My expectations were based on the fact that Long Distance Runner feature members from a few other great Auckland bands, including blistering hardcore/screamo outfit Parents, and psychedelic genre-smashers sere. I thought maybe some kind of acid-fired hardcore hybrid was on the cards with Long Distance Runner. But that’s definitely not the case.

In the main, the six songs on No Value showcase a razor-sharp post-hardcore band, although there’s certainly an unorthodox edge to some of Long Distance Runner’s songs. The band take offbeat swerves on some tracks, and deal in supersonic intensity on others. But mostly, Long Distance Runner inject driving melodies with distortion while delivering heart-pounding riffs.

The high-speed arrangements of No Value’s title track and “I Fall” remind me of the uber-aggressive bursts of noise that Parents deal in. Although, to be clear, Long Distance Runner aren’t Parents by another name. The band add different textures and dynamics into the mix on No Value, and while tracks like “A Savage Place”, “No Mask” and “No More Regrets” are harsh and heavy, and pack plenty of rhythmic punch, they also feature twists and turns that’d do brainbox/brain-smashing punks like Fugazi, Refused, or At The Drive In proud.

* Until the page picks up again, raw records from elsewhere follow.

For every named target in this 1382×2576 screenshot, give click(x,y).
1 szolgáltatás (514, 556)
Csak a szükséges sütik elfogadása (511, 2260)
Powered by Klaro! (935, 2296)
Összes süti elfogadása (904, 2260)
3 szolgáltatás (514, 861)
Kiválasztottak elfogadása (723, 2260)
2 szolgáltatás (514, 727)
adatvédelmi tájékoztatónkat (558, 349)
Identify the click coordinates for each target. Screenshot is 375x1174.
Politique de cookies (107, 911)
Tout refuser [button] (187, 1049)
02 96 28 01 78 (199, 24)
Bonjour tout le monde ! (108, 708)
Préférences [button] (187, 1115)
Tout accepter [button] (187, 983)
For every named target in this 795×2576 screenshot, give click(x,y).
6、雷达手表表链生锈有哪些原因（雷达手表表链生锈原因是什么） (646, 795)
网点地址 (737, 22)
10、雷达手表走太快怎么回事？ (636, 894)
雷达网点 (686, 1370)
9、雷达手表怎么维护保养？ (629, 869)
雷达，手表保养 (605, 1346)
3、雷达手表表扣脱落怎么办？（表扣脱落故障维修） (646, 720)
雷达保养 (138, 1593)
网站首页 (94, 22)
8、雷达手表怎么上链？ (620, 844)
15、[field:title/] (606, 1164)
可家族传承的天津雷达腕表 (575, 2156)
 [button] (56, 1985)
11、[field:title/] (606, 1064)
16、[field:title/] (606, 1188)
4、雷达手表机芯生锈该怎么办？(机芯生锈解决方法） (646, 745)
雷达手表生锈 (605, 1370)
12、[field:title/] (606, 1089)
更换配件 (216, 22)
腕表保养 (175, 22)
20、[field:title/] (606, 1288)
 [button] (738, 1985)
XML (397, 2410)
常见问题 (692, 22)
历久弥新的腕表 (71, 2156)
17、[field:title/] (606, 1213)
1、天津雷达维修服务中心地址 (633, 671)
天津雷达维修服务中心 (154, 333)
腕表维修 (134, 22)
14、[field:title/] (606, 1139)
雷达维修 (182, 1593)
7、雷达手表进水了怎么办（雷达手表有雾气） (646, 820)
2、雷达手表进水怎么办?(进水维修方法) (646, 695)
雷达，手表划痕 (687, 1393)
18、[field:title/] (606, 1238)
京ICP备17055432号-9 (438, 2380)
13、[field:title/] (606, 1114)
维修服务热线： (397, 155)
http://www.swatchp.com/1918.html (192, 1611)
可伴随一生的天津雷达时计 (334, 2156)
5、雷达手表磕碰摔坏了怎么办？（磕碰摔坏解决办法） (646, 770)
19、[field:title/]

LDR3No Value is a great opening gambit from Long Distance Runner. It’s got plenty of grinding tension and breakneck riffs — and what fan of strident music doesn’t love that? But No Value also juxtaposes belligerent passages with unpredictable shifts in tempo and direction, which leaves the question of where Long Distance Runner could be heading creatively wide open.

That unpredictability means Long Distance Runner aren’t restricted to any set genre, and those moments where they unleash unexpected elements on No Value are the best. No question, No Value is a great debut. But, even better, it shows a lot of promise for Long Distance Runner’s artistic future.